(Source records)
--------------------

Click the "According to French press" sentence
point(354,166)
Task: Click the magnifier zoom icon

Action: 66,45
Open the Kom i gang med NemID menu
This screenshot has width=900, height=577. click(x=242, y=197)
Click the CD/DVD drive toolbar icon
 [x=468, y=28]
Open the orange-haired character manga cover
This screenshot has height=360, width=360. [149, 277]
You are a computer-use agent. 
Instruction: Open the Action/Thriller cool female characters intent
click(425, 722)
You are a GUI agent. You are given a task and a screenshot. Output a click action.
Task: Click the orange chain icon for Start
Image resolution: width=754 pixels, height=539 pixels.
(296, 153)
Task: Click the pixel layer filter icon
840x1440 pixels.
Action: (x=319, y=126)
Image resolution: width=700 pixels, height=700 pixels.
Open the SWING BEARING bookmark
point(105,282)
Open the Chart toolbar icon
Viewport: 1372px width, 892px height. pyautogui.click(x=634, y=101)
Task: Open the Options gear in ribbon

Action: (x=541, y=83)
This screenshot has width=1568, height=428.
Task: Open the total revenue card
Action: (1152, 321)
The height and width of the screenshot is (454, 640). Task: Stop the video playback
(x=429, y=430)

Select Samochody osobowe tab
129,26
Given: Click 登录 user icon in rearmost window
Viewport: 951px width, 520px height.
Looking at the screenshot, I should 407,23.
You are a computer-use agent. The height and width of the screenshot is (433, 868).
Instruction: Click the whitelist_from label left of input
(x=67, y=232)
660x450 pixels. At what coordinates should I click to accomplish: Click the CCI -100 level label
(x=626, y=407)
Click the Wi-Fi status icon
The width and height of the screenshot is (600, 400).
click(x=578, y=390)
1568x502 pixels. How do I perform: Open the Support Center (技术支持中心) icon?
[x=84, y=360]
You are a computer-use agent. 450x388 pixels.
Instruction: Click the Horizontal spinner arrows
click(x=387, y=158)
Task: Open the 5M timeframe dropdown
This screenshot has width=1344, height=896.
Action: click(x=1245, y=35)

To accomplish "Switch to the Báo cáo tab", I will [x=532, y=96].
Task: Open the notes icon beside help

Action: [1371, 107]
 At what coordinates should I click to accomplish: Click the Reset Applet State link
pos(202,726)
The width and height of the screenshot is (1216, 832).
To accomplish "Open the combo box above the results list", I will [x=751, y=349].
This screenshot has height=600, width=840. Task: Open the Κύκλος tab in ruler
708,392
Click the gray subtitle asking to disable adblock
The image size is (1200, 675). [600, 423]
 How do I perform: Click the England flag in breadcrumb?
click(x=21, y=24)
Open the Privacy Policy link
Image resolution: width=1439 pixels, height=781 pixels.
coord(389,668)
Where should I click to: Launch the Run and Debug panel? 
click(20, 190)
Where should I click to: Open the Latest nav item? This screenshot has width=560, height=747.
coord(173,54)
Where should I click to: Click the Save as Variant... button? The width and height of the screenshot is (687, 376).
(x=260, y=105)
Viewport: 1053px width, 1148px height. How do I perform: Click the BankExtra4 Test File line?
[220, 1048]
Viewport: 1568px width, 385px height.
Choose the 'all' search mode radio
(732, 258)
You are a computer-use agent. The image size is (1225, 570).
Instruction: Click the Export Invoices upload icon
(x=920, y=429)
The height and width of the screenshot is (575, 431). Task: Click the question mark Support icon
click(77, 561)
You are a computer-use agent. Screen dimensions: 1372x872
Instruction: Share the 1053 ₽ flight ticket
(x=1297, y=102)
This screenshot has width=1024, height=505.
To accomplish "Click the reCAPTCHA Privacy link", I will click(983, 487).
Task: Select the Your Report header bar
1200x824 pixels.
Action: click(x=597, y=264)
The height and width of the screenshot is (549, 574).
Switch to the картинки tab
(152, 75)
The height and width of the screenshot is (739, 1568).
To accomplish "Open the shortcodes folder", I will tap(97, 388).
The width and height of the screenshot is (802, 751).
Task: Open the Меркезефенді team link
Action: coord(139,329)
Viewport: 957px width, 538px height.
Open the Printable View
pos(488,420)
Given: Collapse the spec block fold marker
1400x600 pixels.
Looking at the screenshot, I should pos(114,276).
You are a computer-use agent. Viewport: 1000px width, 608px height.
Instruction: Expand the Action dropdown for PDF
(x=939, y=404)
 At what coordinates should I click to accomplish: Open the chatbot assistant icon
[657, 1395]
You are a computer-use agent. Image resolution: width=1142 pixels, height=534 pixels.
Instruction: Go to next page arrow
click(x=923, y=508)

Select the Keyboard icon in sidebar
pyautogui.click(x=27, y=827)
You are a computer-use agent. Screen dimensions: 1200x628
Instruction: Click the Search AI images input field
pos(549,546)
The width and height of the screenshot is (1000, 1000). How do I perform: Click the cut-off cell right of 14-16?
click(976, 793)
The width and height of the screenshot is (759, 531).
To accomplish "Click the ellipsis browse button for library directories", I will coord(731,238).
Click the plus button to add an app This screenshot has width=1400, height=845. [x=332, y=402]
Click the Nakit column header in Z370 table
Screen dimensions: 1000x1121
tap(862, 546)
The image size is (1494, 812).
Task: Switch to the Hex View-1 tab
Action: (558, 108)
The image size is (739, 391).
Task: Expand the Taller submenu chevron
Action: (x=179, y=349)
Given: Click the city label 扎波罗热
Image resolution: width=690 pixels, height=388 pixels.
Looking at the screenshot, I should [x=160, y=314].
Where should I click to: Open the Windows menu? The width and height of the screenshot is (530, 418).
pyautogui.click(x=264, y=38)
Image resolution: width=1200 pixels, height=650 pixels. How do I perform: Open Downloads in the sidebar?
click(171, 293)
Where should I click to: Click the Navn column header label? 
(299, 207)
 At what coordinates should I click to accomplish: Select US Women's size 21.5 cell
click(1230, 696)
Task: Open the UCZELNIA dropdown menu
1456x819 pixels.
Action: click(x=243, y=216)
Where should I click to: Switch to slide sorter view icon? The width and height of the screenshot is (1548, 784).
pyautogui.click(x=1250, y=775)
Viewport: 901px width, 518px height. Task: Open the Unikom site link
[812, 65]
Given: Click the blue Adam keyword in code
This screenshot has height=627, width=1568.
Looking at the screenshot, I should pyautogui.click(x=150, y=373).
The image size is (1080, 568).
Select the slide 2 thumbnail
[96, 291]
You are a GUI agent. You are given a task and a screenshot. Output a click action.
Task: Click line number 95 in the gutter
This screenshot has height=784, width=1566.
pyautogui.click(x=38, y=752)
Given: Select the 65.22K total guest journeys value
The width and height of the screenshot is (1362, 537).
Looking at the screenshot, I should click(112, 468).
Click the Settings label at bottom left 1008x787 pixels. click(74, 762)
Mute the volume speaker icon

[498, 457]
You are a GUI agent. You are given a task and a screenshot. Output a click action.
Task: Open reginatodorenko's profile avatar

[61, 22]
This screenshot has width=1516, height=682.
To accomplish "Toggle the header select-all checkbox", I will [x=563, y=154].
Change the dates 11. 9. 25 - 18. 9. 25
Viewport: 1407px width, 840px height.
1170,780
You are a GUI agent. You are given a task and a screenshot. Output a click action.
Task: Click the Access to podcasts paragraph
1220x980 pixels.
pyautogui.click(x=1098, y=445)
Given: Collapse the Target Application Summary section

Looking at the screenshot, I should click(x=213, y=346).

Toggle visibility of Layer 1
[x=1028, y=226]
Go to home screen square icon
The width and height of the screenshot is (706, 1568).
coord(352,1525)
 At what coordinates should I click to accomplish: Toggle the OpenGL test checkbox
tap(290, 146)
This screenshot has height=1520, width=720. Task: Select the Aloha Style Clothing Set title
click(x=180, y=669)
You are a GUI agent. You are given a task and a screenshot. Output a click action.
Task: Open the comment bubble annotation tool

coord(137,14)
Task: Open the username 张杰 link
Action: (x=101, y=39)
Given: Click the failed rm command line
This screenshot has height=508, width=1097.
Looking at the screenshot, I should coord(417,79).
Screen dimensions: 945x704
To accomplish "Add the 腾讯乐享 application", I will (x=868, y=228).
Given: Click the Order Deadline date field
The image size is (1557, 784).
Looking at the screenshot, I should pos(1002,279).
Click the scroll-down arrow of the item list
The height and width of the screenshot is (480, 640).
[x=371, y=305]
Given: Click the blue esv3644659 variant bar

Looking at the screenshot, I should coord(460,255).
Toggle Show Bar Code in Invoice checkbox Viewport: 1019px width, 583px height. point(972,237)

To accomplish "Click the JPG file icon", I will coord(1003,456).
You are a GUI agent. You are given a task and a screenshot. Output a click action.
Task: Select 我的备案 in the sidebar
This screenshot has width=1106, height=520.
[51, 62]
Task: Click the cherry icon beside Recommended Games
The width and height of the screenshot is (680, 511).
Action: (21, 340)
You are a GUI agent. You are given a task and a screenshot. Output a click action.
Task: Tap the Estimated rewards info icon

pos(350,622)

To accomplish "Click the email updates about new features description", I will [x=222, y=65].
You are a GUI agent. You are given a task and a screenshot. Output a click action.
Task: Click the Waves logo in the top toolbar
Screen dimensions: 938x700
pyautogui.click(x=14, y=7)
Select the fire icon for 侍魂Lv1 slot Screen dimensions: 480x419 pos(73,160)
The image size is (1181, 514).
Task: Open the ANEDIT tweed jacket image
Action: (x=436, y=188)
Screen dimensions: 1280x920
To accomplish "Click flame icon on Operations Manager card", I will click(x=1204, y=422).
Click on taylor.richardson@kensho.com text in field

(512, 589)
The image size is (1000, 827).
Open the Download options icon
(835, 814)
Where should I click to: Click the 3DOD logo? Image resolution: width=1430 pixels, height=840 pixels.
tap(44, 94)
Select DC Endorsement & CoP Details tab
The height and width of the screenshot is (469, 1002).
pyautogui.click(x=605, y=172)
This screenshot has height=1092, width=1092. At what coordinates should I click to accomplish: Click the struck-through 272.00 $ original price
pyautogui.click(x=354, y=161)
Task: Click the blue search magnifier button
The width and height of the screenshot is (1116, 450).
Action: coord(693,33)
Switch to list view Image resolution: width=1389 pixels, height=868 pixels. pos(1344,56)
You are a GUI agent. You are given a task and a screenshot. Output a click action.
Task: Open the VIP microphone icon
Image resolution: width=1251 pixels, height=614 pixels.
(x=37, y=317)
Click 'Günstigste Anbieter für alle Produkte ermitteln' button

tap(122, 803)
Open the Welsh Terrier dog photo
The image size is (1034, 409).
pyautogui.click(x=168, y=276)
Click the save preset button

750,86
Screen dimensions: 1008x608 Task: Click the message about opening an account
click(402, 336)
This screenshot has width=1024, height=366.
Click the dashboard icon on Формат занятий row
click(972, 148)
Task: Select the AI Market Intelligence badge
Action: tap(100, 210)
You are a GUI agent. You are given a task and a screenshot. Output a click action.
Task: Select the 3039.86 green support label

--------------------

Task directions: Quote the records above word for word, starting with the first line and going on through the line that contains "click(425, 722)".

Output:
Click the "According to French press" sentence
point(354,166)
Task: Click the magnifier zoom icon

Action: 66,45
Open the Kom i gang med NemID menu
This screenshot has width=900, height=577. click(x=242, y=197)
Click the CD/DVD drive toolbar icon
 [x=468, y=28]
Open the orange-haired character manga cover
This screenshot has height=360, width=360. [149, 277]
You are a computer-use agent. 
Instruction: Open the Action/Thriller cool female characters intent
click(425, 722)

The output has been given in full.